_Records shown_.
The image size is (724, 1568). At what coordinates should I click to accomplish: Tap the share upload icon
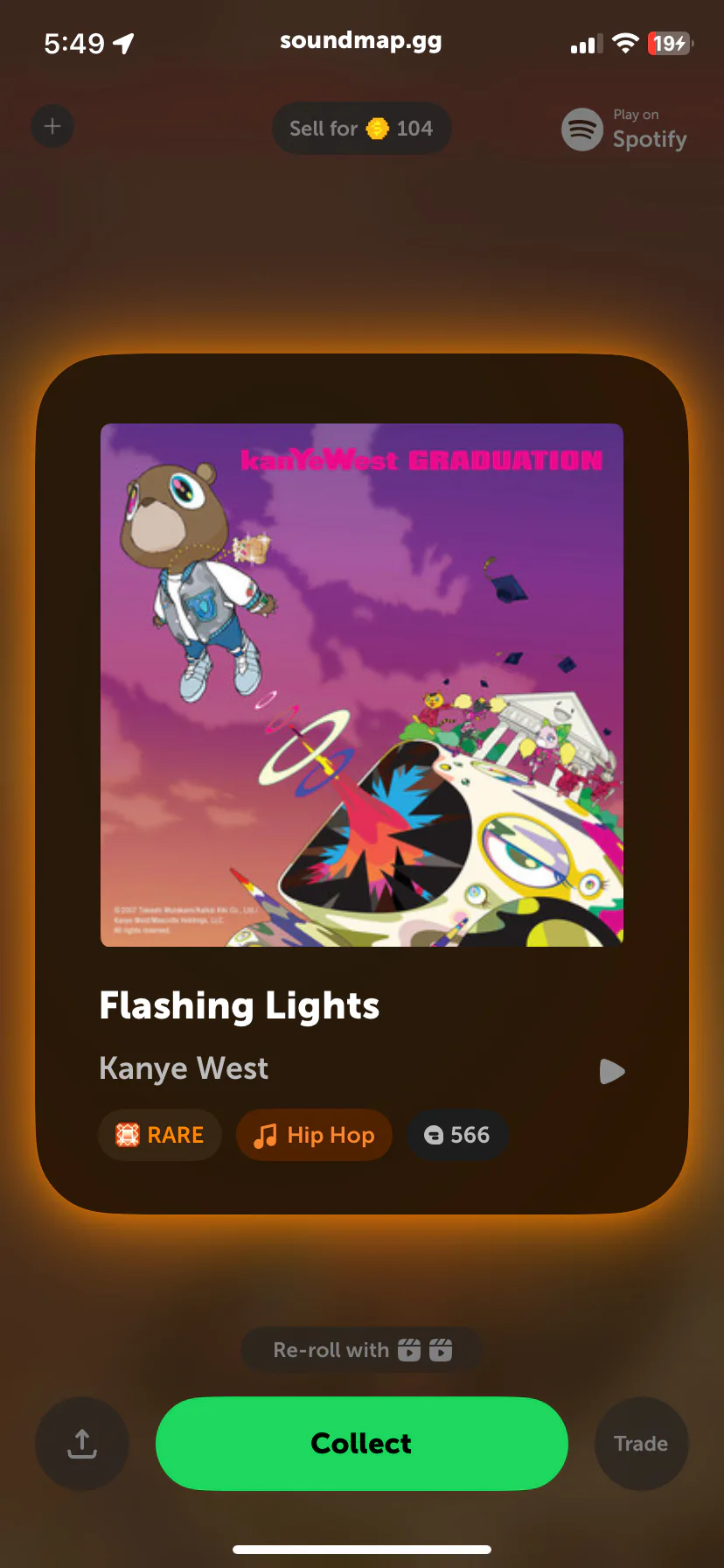[x=82, y=1444]
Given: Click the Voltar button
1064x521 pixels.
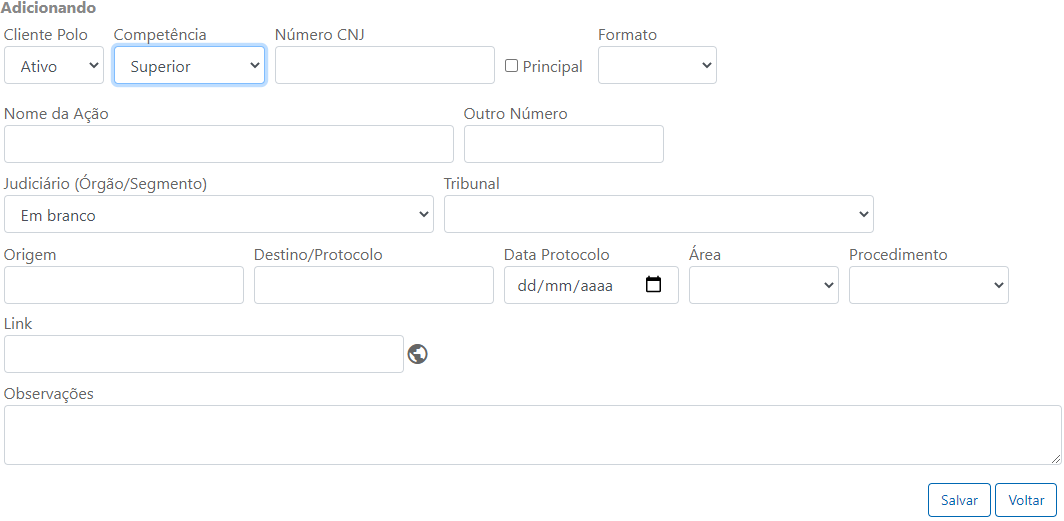Looking at the screenshot, I should (1026, 500).
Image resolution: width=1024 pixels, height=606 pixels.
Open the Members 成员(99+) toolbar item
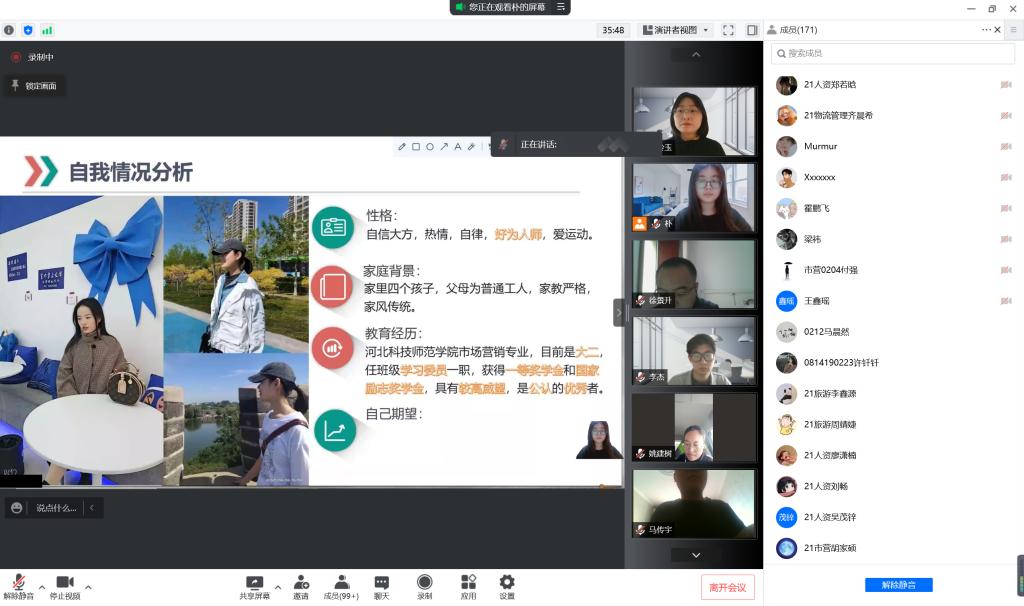tap(341, 587)
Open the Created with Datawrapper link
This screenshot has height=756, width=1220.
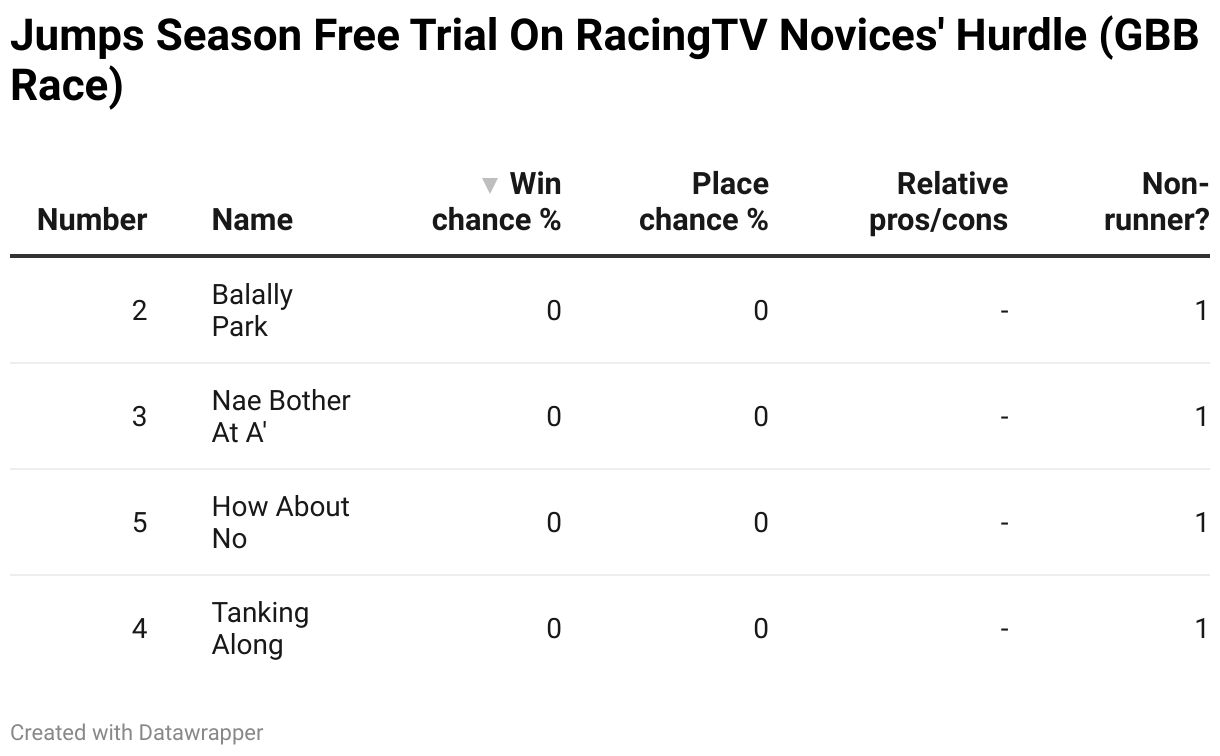point(137,733)
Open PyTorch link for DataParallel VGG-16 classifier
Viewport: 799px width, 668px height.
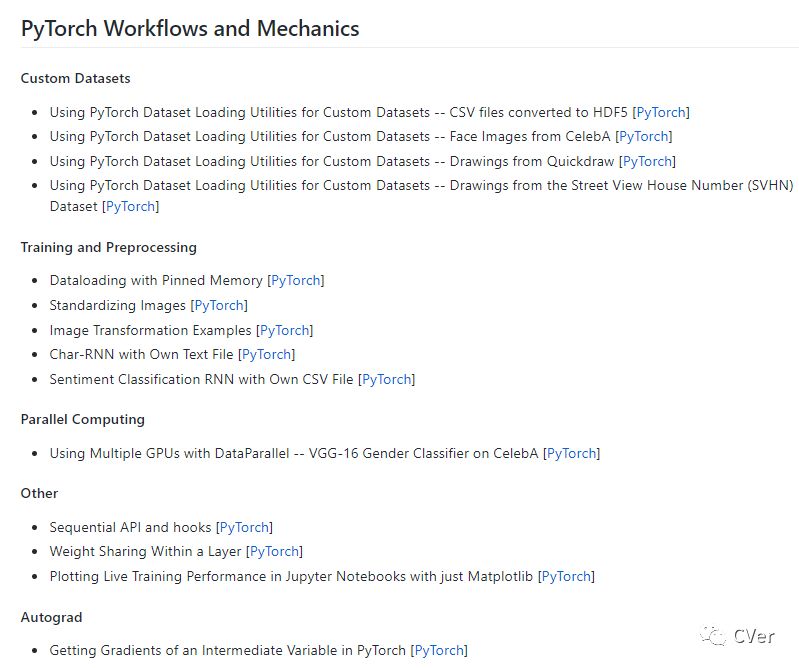click(572, 453)
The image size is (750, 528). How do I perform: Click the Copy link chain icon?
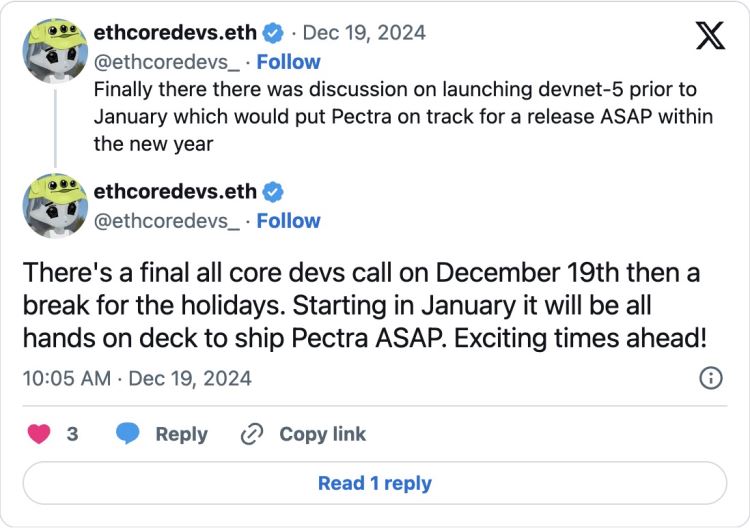[x=251, y=434]
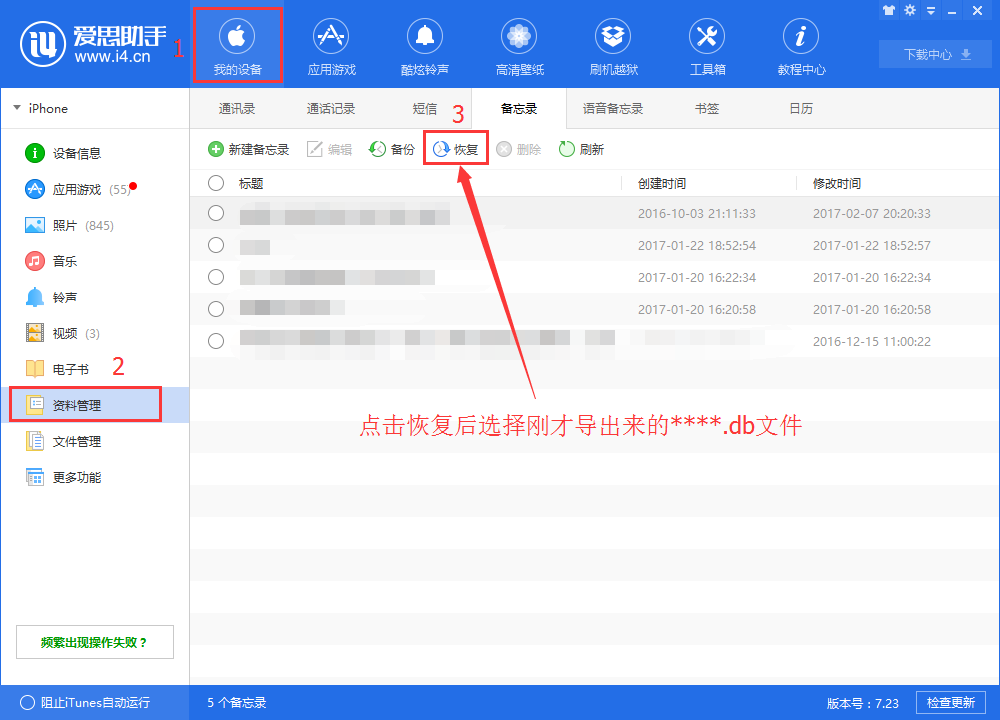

_Directions_. When you copy the data above, reproduce each line exactly and skip every image.

_Task answer_.
The image size is (724, 1568). At what coordinates should I click to accomplish: Tap the share upload icon
[x=82, y=1444]
Given: Click the Voltar button
1064x521 pixels.
Looking at the screenshot, I should (1026, 500).
Image resolution: width=1024 pixels, height=606 pixels.
Open the Members 成员(99+) toolbar item
tap(341, 587)
Open the Created with Datawrapper link
This screenshot has height=756, width=1220.
point(137,733)
Open PyTorch link for DataParallel VGG-16 classifier
Viewport: 799px width, 668px height.
click(572, 453)
The image size is (750, 528). How do I perform: Click the Copy link chain icon?
[x=251, y=434]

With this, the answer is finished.